Unearned income includes

  • Cash assistance from TAFDC, EAEDC (Emergency Aid for Elders, Disabled and Children), Social Security and SSI (Supplemental Security Income). 106 C.M.R. § 363.220(B)(1).
  • Cash benefits based on past earnings or service, including Unemployment Insurance, Workers Compensation, state and federal Veteran's benefits, and other pension benefits. 106 C.M.R. § 363.220(B)(2). Even though some income sources are based on your past earnings record, they are treated as unearned income because you are not working at the time you receive them.
  • Cash entitled benefits diverted to a landlord or other third party for vendor payments. 106 C.M.R. § 363.220(C)(2), (C)(3).
  • Foster care payments received for a child or disabled adult who is included in the SNAP household. These payments are not countable if you opt out this individual from the household. 106 C.M.R. §§ 361.240(F), 363.220(B)(2). See Question 17 (Who cannot be a separate SNAP household?).
  • Income from trusts, alimony and child support payments paid directly to you. Child support payments made to TAFDC recipients that must be assigned to the Department of Revenue (DOR) are not countable, even if erroneously received by the TAFDC household. 106 C.M.R. § 363.220(B)(3), (C)(6).
  • Interest payments, dividends, royalties paid from your assets, or other direct money payments. 106 C.M.R. § 363.220(B)(4). These monies still count as income, even though the assets themselves do not count.
  • State and private post-secondary educational loans, grants, scholarships that can be used for current living expenses (all federal educational monies are non-countable). 106 C.M.R. § 363.230(D). See Question 44 (What income is not counted?). State or private funded work-study is countable earned income (to the extent it is available for living expenses). 106 C.M.R. § 363.220(A)(3).
  • Cash assistance income deducted from the grant of a TAFDC, EAEDC or SSI household member who has been sanctioned or has an overpayment because of an intentional failure to comply with requirements of these programs.

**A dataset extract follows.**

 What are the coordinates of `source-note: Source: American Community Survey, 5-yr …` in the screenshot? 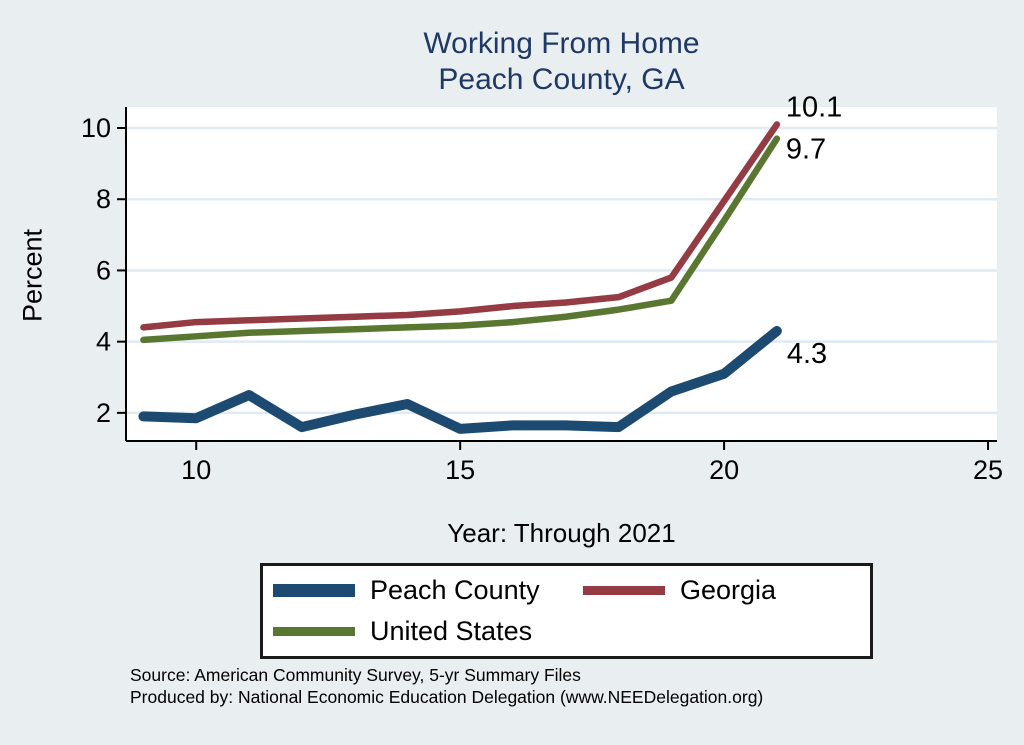 It's located at (356, 675). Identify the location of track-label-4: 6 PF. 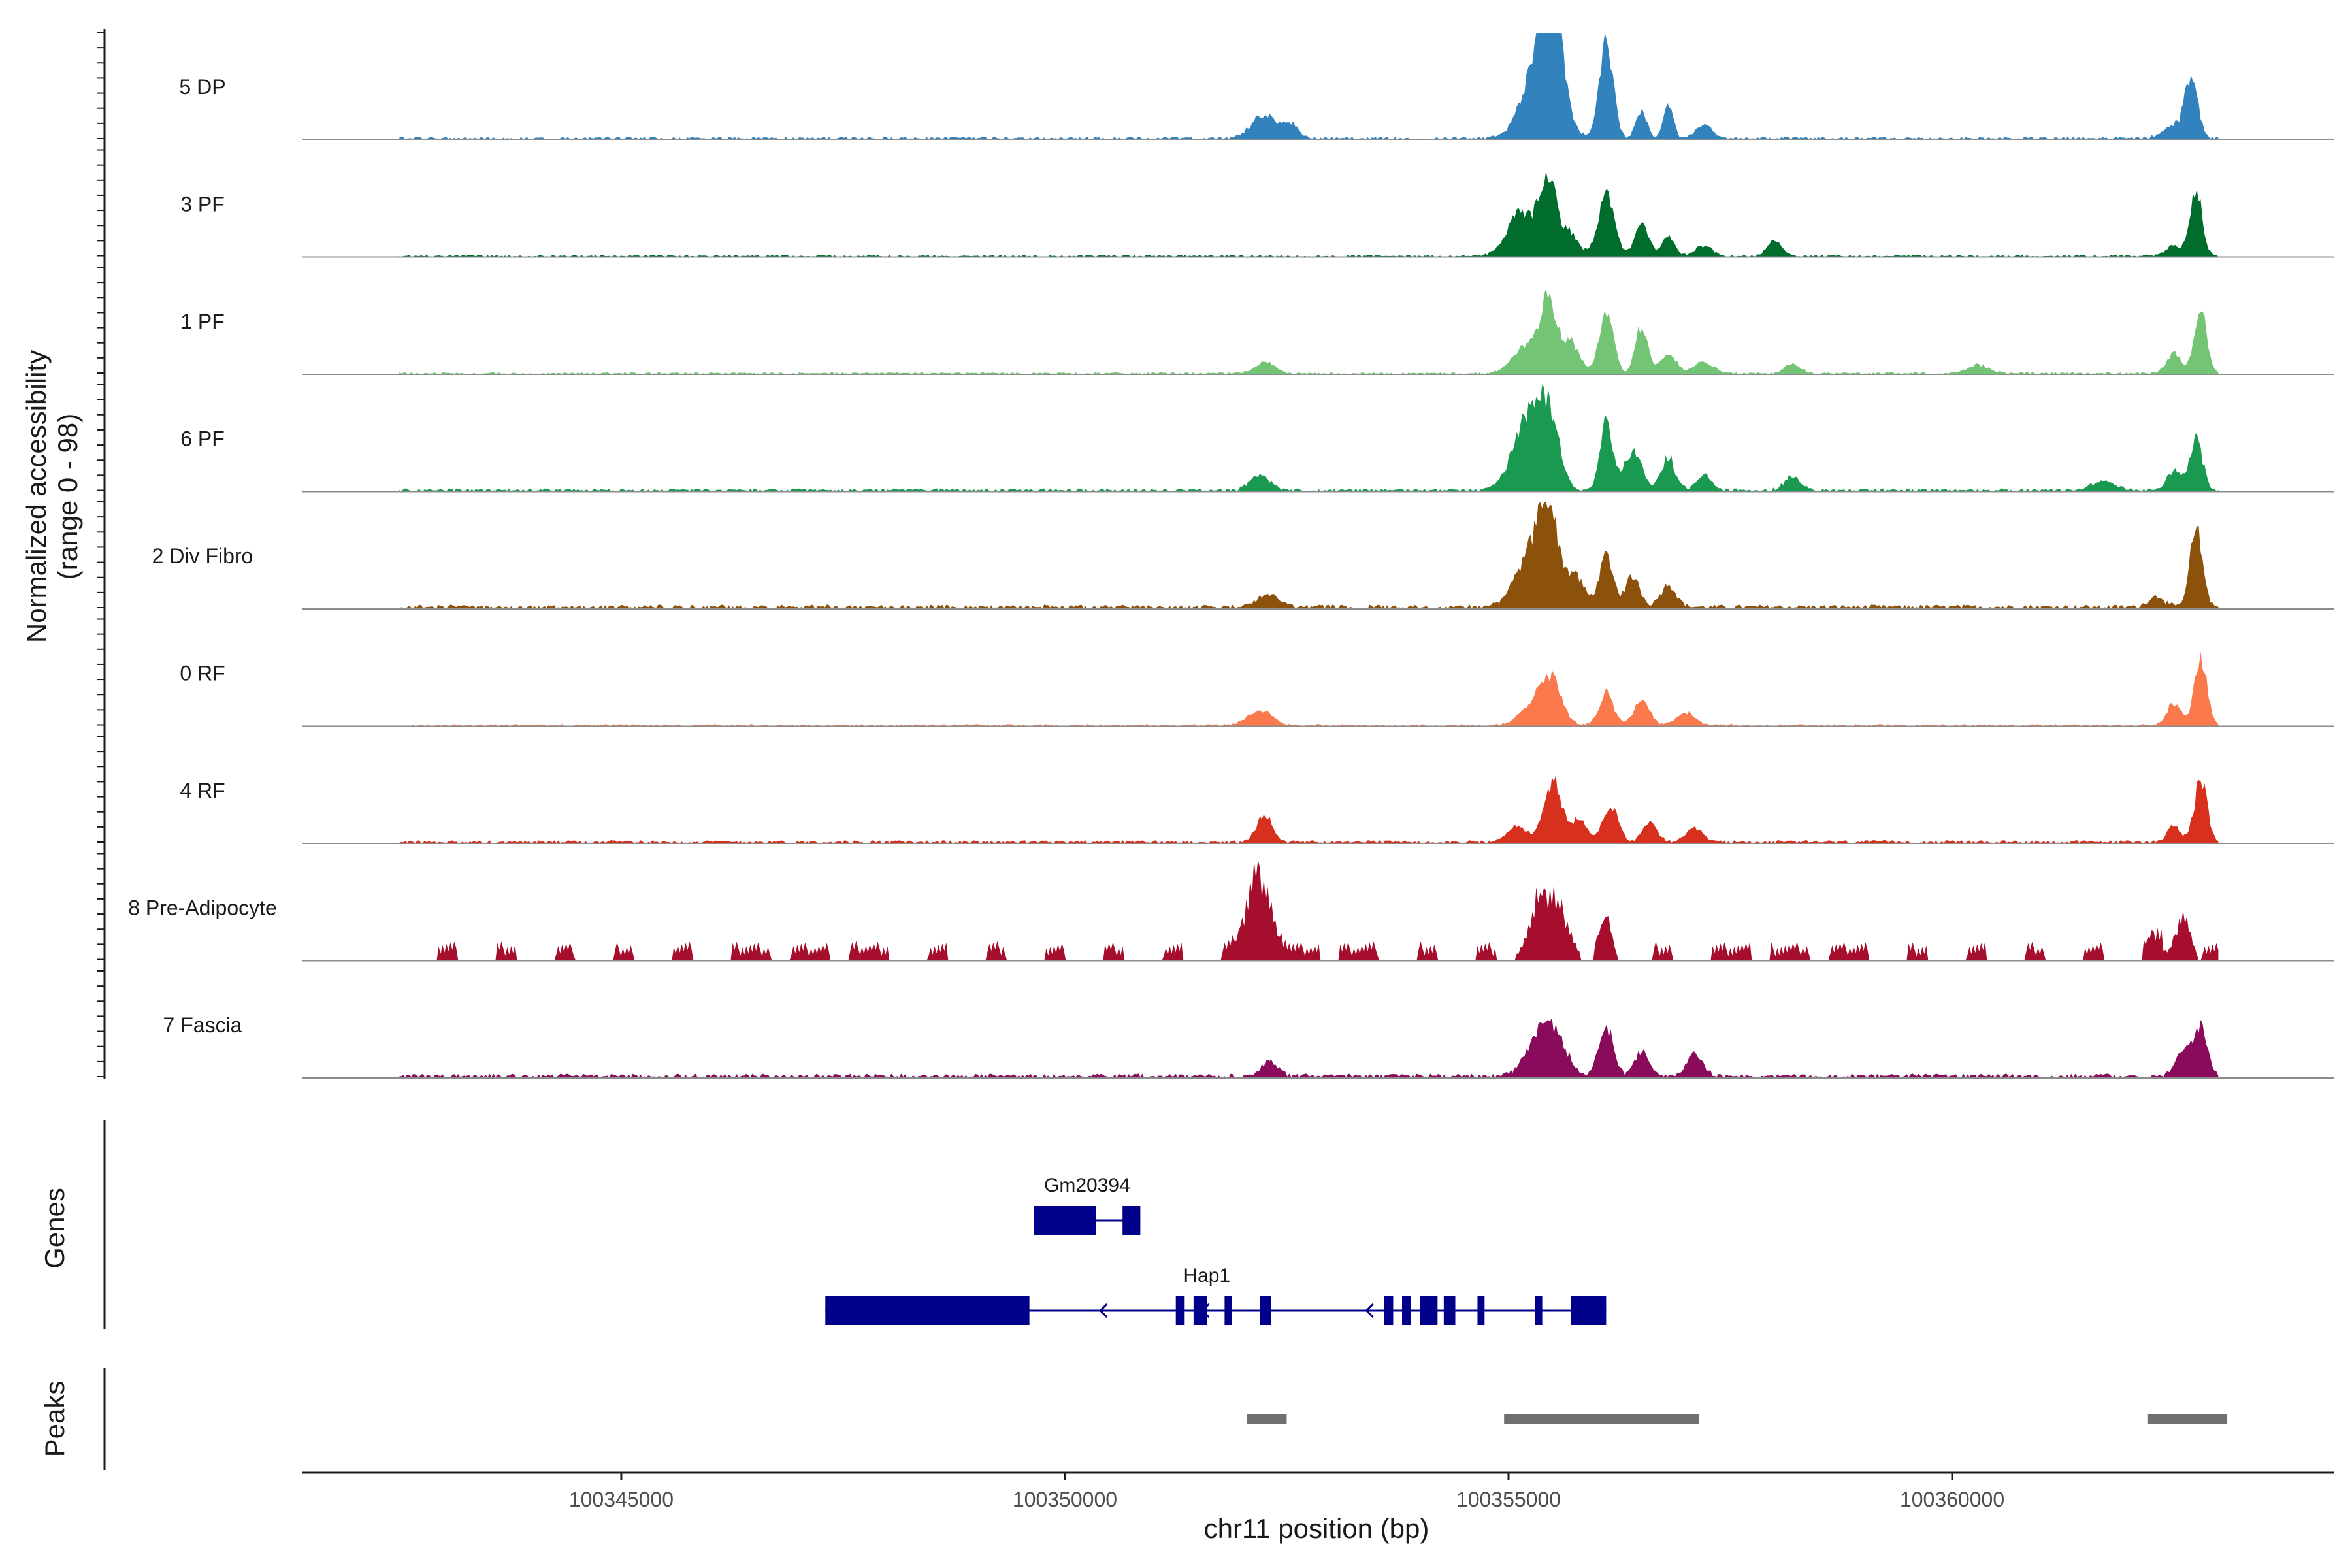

See Question 49 (Do the food stamp/SNAP rules count money I don't receive?).

Advocacy Reminders

  • DTA can use government data bases to verify a number of income sources including Social Security, Supplemental Security Income, Unemployment Insurance and child support that is collected and paid to a family through the Department of Revenue (DOR). Where DTA can use these databases to verify unearned income, you need not produce a written statement about the benefit amount.
  • Anything that is not expressly excluded as "non-countable" under the SNAP rules is usually considered countable earned or unearned income. Always be sure to report to DTA any source of income, even if you think it is non-countable.
Additional Policy Guidance on Unearned Income
  • State Veterans’ Services Benefits (VSB) considered countable unearned income but certain portions may be excluded—if vender payments are made by VSO, etc. Transitions Hotline Q&A (May 2013).
  • Payments from a "reverse mortgage" (where homeowner draws money out of equity from home) is a loan and non-countable as income for SNAP. Transitions Hotline Q&A (Apr. 2007).
  • Social Security received by household for child residing in institution is not countable if money is used for the care and maintenance of the institutionalized child. Transitions Hotline Q&A (June 2000).